A change to Microsoft's licensing agreements may save bigger customers some money, but businesses with fewer than 500 PCs could still be asked to pay twice for copies of Windows 95, 98 and 2000.
As previously reported by CNET News.com, confusing and ornate terms in Microsoft's licensing agreements forced many corporate customers to buy two copies of Windows 2000 for the same computer or to invest in additional but unnecessary upgrade packages.
Controversy over the licensing policy started last month when market researcher Gartner issued a scathing report criticizing aspects of Microsoft's licensing agreements.
The Redmond, Wash.-based software maker had been demanding corporate customers pay a second time for Windows when they erased the copy of the operating system preloaded on a PC and replaced it with another, identical version. Corporations engage in this common practice, typically known as reimaging, to install Windows in tandem with a host of other applications of their choosing.
The charges had applied to companies subscribing to Microsoft's Open, Select and Enterprise volume licensing plans, although it had little real effect on Enterprise subscribers. Under the revision, subscribers to the Select plan will no longer be asked to pay twice for Windows.
That leaves Open subscribers holding a bill for reinstalling something that they already own, in large part because these smaller customers do not have the same clout, according to a Gartner analyst.

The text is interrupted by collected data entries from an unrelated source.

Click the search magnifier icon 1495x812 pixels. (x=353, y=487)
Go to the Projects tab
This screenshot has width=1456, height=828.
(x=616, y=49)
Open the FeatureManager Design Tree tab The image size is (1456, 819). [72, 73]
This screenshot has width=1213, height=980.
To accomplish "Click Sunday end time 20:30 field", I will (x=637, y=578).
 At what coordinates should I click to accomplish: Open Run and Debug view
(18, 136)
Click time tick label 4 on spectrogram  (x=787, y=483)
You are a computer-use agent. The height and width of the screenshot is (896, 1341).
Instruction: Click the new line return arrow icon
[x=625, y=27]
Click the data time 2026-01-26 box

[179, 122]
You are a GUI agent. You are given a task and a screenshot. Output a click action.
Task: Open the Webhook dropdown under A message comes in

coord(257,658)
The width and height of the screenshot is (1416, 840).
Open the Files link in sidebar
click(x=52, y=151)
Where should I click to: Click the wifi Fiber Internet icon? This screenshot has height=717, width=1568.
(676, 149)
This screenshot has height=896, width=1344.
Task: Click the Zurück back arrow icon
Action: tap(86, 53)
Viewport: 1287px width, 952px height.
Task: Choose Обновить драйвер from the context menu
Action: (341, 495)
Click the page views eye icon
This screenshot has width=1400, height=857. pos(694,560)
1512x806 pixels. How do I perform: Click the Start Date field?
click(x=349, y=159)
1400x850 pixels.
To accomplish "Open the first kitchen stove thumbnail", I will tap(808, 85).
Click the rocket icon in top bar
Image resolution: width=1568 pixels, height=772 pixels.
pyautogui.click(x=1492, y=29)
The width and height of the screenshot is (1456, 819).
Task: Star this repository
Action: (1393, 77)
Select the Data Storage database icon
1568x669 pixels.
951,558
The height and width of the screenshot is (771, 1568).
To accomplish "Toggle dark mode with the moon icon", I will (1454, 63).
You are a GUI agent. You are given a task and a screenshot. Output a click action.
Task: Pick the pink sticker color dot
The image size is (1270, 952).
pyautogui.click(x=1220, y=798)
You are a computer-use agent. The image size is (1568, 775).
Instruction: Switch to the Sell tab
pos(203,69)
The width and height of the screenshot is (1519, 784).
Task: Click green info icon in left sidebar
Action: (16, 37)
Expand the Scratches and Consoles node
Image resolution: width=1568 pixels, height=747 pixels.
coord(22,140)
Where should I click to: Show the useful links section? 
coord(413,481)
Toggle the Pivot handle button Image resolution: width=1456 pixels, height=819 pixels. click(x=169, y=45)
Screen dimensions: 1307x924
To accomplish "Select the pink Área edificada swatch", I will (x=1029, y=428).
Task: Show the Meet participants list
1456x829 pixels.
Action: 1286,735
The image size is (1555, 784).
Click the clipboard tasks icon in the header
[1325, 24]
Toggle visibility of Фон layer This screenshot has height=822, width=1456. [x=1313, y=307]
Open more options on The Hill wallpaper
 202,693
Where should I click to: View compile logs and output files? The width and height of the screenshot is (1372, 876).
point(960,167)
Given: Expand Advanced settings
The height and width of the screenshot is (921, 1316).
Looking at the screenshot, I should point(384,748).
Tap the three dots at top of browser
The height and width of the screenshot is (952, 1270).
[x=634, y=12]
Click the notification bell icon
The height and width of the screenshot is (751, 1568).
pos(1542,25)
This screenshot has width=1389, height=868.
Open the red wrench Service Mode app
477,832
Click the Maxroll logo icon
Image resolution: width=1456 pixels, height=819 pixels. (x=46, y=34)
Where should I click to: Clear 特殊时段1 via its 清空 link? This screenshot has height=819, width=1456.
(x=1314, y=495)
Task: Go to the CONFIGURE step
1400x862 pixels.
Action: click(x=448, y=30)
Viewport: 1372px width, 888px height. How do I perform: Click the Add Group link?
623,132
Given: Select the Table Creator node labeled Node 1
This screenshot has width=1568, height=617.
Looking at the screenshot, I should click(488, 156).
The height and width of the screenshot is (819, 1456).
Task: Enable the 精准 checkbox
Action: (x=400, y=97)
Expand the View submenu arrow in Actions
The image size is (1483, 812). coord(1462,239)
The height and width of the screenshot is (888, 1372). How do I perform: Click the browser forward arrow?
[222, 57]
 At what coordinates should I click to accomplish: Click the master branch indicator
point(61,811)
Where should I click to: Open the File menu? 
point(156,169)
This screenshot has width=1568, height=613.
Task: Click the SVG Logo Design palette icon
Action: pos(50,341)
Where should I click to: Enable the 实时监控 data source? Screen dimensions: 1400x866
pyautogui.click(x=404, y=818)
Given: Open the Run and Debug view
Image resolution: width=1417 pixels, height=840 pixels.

"For the big businesses, Microsoft has backed down," said Gartner's Neil MacDonald. "For the little guys, those using the Open program, Microsoft has not backed down."
MacDonald added: "There are a lot more little guys in the world than big guys, and Microsoft knows that. The trouble is the little guys can't effect change."
Simon Hughes, Microsoft's program manager for licensing, acknowledged that a backlash by its larger customers compelled the company to revise its licensing policy.
In its critique, Gartner said the policy forced companies to buy unnecessary upgrades for between $96 and $171 per workstation.
MacDonald said that, with the new adjustment to the policy, Microsoft had made a good start but had left the bulk of businesses in the lurch.
"What they've done is lower the bar a little bit to include Select," he said. "But it's the small guys, the ones without enough clout or purchasing power to effect a change, that Microsoft is going to take money from."
Hughes acknowledged that Open license subscribers could still be liable to buy an upgrade when reimaging PCs.
The change "clearly doesn't cover Open customers today," he said, adding that Microsoft will evaluate changing the Open license policy "when there is demand from those customers to do so."
Companies with fewer than 500 desktops must subscribe to the Open license program, and Gartner noted that it is not unusual for companies with as many as 5,000 PCs to opt for Open agreements.
Computer companies have found ways to get around Microsoft's strictures. Compaq Computer, for example, created a contract rider for business customers that says Compaq is not installing its own copies of Windows 2000 onto computers shipped to customers. Instead, it is a copy from the customer's Select agreement, according to Ed Reynolds, Compaq's director of PC life-cycle solutions.
Hewlett-Packard and IBM also have helped customers get around the stiff licensing policy. While the PC makers have an incentive to do so for their largest customers, smaller operations affected by the imaging policy could be on their own.
"Microsoft is trying to spin this in a positive light, trying to overlook the fact no one else charges for reimaging," MacDonald said. "We continue to hold the position that paying for the right to reimage is wrong."
News.com's Michael Kanellos contributed to this report.